Task
Repeat every line of the listing below word for word.

┌─ Available data

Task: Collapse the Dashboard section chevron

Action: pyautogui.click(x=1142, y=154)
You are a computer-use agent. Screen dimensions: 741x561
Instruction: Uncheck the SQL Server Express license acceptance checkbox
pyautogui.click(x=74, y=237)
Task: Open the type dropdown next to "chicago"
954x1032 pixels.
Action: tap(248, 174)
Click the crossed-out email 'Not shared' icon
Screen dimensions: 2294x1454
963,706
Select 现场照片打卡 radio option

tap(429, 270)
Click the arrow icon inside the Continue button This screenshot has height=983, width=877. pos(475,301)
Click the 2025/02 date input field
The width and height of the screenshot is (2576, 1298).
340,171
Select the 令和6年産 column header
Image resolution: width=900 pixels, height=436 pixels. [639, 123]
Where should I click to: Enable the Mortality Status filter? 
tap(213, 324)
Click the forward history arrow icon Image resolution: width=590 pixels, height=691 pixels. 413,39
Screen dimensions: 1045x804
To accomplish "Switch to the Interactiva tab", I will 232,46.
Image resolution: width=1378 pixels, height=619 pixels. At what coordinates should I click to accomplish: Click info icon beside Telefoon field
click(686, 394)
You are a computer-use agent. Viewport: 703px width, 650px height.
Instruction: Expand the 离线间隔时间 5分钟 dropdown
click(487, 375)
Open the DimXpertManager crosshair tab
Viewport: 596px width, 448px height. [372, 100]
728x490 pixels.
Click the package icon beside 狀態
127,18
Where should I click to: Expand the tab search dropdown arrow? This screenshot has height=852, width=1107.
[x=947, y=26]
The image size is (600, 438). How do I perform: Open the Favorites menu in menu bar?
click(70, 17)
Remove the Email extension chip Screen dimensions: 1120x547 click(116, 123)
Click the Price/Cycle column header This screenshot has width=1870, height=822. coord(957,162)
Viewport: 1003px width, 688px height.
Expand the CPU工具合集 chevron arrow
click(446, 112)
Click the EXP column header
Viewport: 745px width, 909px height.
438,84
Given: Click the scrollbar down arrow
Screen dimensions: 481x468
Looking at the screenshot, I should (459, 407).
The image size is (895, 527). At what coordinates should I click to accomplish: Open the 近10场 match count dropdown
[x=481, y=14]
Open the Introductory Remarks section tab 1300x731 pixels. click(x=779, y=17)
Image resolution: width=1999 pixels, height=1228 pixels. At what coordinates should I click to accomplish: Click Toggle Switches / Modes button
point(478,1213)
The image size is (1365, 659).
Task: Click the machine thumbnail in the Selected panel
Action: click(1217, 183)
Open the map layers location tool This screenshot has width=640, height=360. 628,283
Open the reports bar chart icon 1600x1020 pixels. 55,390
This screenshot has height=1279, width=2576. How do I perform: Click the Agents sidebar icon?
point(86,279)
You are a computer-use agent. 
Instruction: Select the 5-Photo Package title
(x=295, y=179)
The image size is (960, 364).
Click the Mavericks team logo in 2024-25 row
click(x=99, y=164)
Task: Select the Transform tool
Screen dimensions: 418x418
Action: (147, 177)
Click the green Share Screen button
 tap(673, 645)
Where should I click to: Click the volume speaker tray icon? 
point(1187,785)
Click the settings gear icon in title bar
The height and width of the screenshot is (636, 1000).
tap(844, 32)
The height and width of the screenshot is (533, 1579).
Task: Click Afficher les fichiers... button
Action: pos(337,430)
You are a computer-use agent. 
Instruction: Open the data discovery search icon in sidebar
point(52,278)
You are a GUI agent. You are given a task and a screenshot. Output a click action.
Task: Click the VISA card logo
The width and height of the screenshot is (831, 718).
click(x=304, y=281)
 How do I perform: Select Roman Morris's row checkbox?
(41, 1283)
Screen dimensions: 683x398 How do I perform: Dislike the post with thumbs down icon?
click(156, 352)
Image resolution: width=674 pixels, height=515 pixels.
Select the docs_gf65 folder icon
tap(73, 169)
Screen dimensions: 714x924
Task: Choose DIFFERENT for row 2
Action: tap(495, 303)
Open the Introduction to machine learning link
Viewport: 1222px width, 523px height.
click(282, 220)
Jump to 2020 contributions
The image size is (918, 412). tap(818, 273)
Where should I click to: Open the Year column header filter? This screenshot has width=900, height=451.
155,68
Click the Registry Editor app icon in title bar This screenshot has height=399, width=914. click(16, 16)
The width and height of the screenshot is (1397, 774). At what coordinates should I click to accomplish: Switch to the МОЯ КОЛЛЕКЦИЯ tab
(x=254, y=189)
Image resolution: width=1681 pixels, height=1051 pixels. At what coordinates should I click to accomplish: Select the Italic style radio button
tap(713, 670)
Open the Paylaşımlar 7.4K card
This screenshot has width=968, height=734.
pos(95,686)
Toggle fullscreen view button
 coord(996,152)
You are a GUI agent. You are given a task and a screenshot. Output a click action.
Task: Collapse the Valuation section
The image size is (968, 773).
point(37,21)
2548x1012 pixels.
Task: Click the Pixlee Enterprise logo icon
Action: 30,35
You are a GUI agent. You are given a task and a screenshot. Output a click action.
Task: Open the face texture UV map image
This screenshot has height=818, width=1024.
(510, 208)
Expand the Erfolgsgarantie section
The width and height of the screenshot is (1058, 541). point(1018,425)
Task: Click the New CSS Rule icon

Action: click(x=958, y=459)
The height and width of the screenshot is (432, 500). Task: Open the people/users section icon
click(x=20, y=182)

└─

Finished answer
Task: Collapse the Dashboard section chevron

Action: pyautogui.click(x=1142, y=154)
You are a computer-use agent. Screen dimensions: 741x561
Instruction: Uncheck the SQL Server Express license acceptance checkbox
pyautogui.click(x=74, y=237)
Task: Open the type dropdown next to "chicago"
954x1032 pixels.
Action: tap(248, 174)
Click the crossed-out email 'Not shared' icon
Screen dimensions: 2294x1454
963,706
Select 现场照片打卡 radio option

tap(429, 270)
Click the arrow icon inside the Continue button This screenshot has height=983, width=877. pos(475,301)
Click the 2025/02 date input field
The width and height of the screenshot is (2576, 1298).
340,171
Select the 令和6年産 column header
Image resolution: width=900 pixels, height=436 pixels. [639, 123]
Where should I click to: Enable the Mortality Status filter? 
tap(213, 324)
Click the forward history arrow icon Image resolution: width=590 pixels, height=691 pixels. 413,39
Screen dimensions: 1045x804
To accomplish "Switch to the Interactiva tab", I will 232,46.
Image resolution: width=1378 pixels, height=619 pixels. At what coordinates should I click to accomplish: Click info icon beside Telefoon field
click(686, 394)
You are a computer-use agent. Viewport: 703px width, 650px height.
Instruction: Expand the 离线间隔时间 5分钟 dropdown
click(487, 375)
Open the DimXpertManager crosshair tab
Viewport: 596px width, 448px height. [372, 100]
728x490 pixels.
Click the package icon beside 狀態
127,18
Where should I click to: Expand the tab search dropdown arrow? This screenshot has height=852, width=1107.
[x=947, y=26]
The image size is (600, 438). How do I perform: Open the Favorites menu in menu bar?
click(70, 17)
Remove the Email extension chip Screen dimensions: 1120x547 click(116, 123)
Click the Price/Cycle column header This screenshot has width=1870, height=822. coord(957,162)
Viewport: 1003px width, 688px height.
Expand the CPU工具合集 chevron arrow
click(446, 112)
Click the EXP column header
Viewport: 745px width, 909px height.
438,84
Given: Click the scrollbar down arrow
Screen dimensions: 481x468
Looking at the screenshot, I should (459, 407).
The image size is (895, 527). At what coordinates should I click to accomplish: Open the 近10场 match count dropdown
[x=481, y=14]
Open the Introductory Remarks section tab 1300x731 pixels. click(x=779, y=17)
Image resolution: width=1999 pixels, height=1228 pixels. At what coordinates should I click to accomplish: Click Toggle Switches / Modes button
point(478,1213)
The image size is (1365, 659).
Task: Click the machine thumbnail in the Selected panel
Action: click(1217, 183)
Open the map layers location tool This screenshot has width=640, height=360. 628,283
Open the reports bar chart icon 1600x1020 pixels. 55,390
This screenshot has height=1279, width=2576. How do I perform: Click the Agents sidebar icon?
point(86,279)
You are a computer-use agent. 
Instruction: Select the 5-Photo Package title
(x=295, y=179)
The image size is (960, 364).
Click the Mavericks team logo in 2024-25 row
click(x=99, y=164)
Task: Select the Transform tool
Screen dimensions: 418x418
Action: (147, 177)
Click the green Share Screen button
 tap(673, 645)
Where should I click to: Click the volume speaker tray icon? 
point(1187,785)
Click the settings gear icon in title bar
The height and width of the screenshot is (636, 1000).
tap(844, 32)
The height and width of the screenshot is (533, 1579).
Task: Click Afficher les fichiers... button
Action: pos(337,430)
You are a computer-use agent. 
Instruction: Open the data discovery search icon in sidebar
point(52,278)
You are a GUI agent. You are given a task and a screenshot. Output a click action.
Task: Click the VISA card logo
The width and height of the screenshot is (831, 718).
click(x=304, y=281)
 How do I perform: Select Roman Morris's row checkbox?
(41, 1283)
Screen dimensions: 683x398 How do I perform: Dislike the post with thumbs down icon?
click(156, 352)
Image resolution: width=674 pixels, height=515 pixels.
Select the docs_gf65 folder icon
tap(73, 169)
Screen dimensions: 714x924
Task: Choose DIFFERENT for row 2
Action: tap(495, 303)
Open the Introduction to machine learning link
Viewport: 1222px width, 523px height.
click(282, 220)
Jump to 2020 contributions
The image size is (918, 412). tap(818, 273)
Where should I click to: Open the Year column header filter? This screenshot has width=900, height=451.
155,68
Click the Registry Editor app icon in title bar This screenshot has height=399, width=914. click(16, 16)
The width and height of the screenshot is (1397, 774). At what coordinates should I click to accomplish: Switch to the МОЯ КОЛЛЕКЦИЯ tab
(x=254, y=189)
Image resolution: width=1681 pixels, height=1051 pixels. At what coordinates should I click to accomplish: Select the Italic style radio button
tap(713, 670)
Open the Paylaşımlar 7.4K card
This screenshot has width=968, height=734.
pos(95,686)
Toggle fullscreen view button
 coord(996,152)
You are a GUI agent. You are given a task and a screenshot. Output a click action.
Task: Collapse the Valuation section
The image size is (968, 773).
point(37,21)
2548x1012 pixels.
Task: Click the Pixlee Enterprise logo icon
Action: 30,35
You are a GUI agent. You are given a task and a screenshot. Output a click action.
Task: Open the face texture UV map image
This screenshot has height=818, width=1024.
(510, 208)
Expand the Erfolgsgarantie section
The width and height of the screenshot is (1058, 541). point(1018,425)
Task: Click the New CSS Rule icon

Action: click(x=958, y=459)
The height and width of the screenshot is (432, 500). Task: Open the people/users section icon
click(x=20, y=182)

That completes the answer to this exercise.